### [Try it]
Write out each entry again. Keep every word exactly as it is.

### [Task inputs]
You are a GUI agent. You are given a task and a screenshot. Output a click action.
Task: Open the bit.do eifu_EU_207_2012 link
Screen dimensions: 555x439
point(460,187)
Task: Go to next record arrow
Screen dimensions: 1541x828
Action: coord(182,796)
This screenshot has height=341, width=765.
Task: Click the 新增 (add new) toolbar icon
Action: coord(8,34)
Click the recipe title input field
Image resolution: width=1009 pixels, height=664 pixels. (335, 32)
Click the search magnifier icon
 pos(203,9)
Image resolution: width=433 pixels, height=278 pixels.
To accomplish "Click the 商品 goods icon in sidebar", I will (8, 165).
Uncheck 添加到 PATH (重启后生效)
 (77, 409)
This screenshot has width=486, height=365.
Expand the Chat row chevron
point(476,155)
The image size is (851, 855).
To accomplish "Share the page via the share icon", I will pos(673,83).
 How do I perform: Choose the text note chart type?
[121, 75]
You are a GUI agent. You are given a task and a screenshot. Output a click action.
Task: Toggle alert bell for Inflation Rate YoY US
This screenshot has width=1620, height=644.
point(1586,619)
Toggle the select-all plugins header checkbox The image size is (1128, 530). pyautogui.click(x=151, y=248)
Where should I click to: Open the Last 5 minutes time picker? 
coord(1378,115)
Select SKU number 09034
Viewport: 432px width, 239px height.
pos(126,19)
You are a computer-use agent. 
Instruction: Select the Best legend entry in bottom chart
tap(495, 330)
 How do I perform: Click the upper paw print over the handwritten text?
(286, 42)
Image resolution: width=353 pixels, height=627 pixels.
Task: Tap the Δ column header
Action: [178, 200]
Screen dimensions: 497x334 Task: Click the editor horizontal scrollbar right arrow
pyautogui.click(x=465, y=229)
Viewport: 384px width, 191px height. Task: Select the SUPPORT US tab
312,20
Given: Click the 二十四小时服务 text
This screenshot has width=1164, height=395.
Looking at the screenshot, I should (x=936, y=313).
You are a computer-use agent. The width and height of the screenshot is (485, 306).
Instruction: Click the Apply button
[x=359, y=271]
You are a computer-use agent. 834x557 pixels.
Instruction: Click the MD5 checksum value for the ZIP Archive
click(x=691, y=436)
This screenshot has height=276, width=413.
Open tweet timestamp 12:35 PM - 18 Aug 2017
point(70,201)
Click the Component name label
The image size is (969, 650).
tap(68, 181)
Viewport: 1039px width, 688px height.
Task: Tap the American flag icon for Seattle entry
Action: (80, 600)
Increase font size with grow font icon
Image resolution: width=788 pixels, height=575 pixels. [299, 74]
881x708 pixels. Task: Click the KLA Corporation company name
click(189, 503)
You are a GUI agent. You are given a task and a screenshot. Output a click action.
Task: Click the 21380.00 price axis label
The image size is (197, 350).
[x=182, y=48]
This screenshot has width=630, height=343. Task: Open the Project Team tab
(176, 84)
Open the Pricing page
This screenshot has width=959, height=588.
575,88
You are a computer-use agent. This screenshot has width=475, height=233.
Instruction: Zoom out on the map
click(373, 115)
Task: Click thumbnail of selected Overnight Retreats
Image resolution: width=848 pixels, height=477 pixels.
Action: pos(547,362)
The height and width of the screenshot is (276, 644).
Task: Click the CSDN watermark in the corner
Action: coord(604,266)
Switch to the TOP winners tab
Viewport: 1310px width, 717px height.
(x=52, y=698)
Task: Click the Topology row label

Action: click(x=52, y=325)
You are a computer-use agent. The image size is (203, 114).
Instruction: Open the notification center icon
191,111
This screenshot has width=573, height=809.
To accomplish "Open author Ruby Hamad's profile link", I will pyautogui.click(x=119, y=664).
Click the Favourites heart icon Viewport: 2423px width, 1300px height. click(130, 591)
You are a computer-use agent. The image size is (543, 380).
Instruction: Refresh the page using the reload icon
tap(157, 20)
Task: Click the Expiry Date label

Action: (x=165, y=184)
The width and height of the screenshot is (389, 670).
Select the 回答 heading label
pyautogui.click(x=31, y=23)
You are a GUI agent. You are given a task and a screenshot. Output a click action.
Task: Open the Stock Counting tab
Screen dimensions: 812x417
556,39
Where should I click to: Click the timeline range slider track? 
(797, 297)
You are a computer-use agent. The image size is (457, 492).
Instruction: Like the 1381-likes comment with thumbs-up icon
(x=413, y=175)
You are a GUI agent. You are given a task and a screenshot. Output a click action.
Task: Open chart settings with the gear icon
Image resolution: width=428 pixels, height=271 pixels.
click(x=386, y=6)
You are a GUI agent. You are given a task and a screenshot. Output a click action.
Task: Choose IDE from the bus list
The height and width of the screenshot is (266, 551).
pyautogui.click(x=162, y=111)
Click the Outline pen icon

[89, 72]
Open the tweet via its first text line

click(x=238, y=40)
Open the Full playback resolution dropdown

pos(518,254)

### [Response area]
You are a GUI agent. You are given a task and a screenshot. Output a click action.
Task: Open the bit.do eifu_EU_207_2012 link
Screen dimensions: 555x439
point(460,187)
Task: Go to next record arrow
Screen dimensions: 1541x828
Action: coord(182,796)
This screenshot has height=341, width=765.
Task: Click the 新增 (add new) toolbar icon
Action: coord(8,34)
Click the recipe title input field
Image resolution: width=1009 pixels, height=664 pixels. (335, 32)
Click the search magnifier icon
 pos(203,9)
Image resolution: width=433 pixels, height=278 pixels.
To accomplish "Click the 商品 goods icon in sidebar", I will (8, 165).
Uncheck 添加到 PATH (重启后生效)
 (77, 409)
This screenshot has width=486, height=365.
Expand the Chat row chevron
point(476,155)
The image size is (851, 855).
To accomplish "Share the page via the share icon", I will pos(673,83).
 How do I perform: Choose the text note chart type?
[121, 75]
You are a GUI agent. You are given a task and a screenshot. Output a click action.
Task: Toggle alert bell for Inflation Rate YoY US
This screenshot has width=1620, height=644.
point(1586,619)
Toggle the select-all plugins header checkbox The image size is (1128, 530). pyautogui.click(x=151, y=248)
Where should I click to: Open the Last 5 minutes time picker? 
coord(1378,115)
Select SKU number 09034
Viewport: 432px width, 239px height.
pos(126,19)
You are a computer-use agent. 
Instruction: Select the Best legend entry in bottom chart
tap(495, 330)
 How do I perform: Click the upper paw print over the handwritten text?
(286, 42)
Image resolution: width=353 pixels, height=627 pixels.
Task: Tap the Δ column header
Action: [178, 200]
Screen dimensions: 497x334 Task: Click the editor horizontal scrollbar right arrow
pyautogui.click(x=465, y=229)
Viewport: 384px width, 191px height. Task: Select the SUPPORT US tab
312,20
Given: Click the 二十四小时服务 text
This screenshot has width=1164, height=395.
Looking at the screenshot, I should (x=936, y=313).
You are a computer-use agent. The width and height of the screenshot is (485, 306).
Instruction: Click the Apply button
[x=359, y=271]
You are a computer-use agent. 834x557 pixels.
Instruction: Click the MD5 checksum value for the ZIP Archive
click(x=691, y=436)
This screenshot has height=276, width=413.
Open tweet timestamp 12:35 PM - 18 Aug 2017
point(70,201)
Click the Component name label
The image size is (969, 650).
tap(68, 181)
Viewport: 1039px width, 688px height.
Task: Tap the American flag icon for Seattle entry
Action: (80, 600)
Increase font size with grow font icon
Image resolution: width=788 pixels, height=575 pixels. [299, 74]
881x708 pixels. Task: Click the KLA Corporation company name
click(189, 503)
You are a GUI agent. You are given a task and a screenshot. Output a click action.
Task: Click the 21380.00 price axis label
The image size is (197, 350).
[x=182, y=48]
This screenshot has width=630, height=343. Task: Open the Project Team tab
(176, 84)
Open the Pricing page
This screenshot has width=959, height=588.
575,88
You are a computer-use agent. This screenshot has width=475, height=233.
Instruction: Zoom out on the map
click(373, 115)
Task: Click thumbnail of selected Overnight Retreats
Image resolution: width=848 pixels, height=477 pixels.
Action: pos(547,362)
The height and width of the screenshot is (276, 644).
Task: Click the CSDN watermark in the corner
Action: coord(604,266)
Switch to the TOP winners tab
Viewport: 1310px width, 717px height.
(x=52, y=698)
Task: Click the Topology row label

Action: click(x=52, y=325)
You are a computer-use agent. The image size is (203, 114).
Instruction: Open the notification center icon
191,111
This screenshot has width=573, height=809.
To accomplish "Open author Ruby Hamad's profile link", I will pyautogui.click(x=119, y=664).
Click the Favourites heart icon Viewport: 2423px width, 1300px height. click(130, 591)
You are a computer-use agent. The image size is (543, 380).
Instruction: Refresh the page using the reload icon
tap(157, 20)
Task: Click the Expiry Date label

Action: (x=165, y=184)
The width and height of the screenshot is (389, 670).
Select the 回答 heading label
pyautogui.click(x=31, y=23)
You are a GUI agent. You are given a task and a screenshot. Output a click action.
Task: Open the Stock Counting tab
Screen dimensions: 812x417
556,39
Where should I click to: Click the timeline range slider track? 
(797, 297)
You are a computer-use agent. The image size is (457, 492).
Instruction: Like the 1381-likes comment with thumbs-up icon
(x=413, y=175)
You are a GUI agent. You are given a task and a screenshot. Output a click action.
Task: Open chart settings with the gear icon
Image resolution: width=428 pixels, height=271 pixels.
click(x=386, y=6)
You are a GUI agent. You are given a task and a screenshot. Output a click action.
Task: Choose IDE from the bus list
The height and width of the screenshot is (266, 551).
pyautogui.click(x=162, y=111)
Click the Outline pen icon

[89, 72]
Open the tweet via its first text line

click(x=238, y=40)
Open the Full playback resolution dropdown

pos(518,254)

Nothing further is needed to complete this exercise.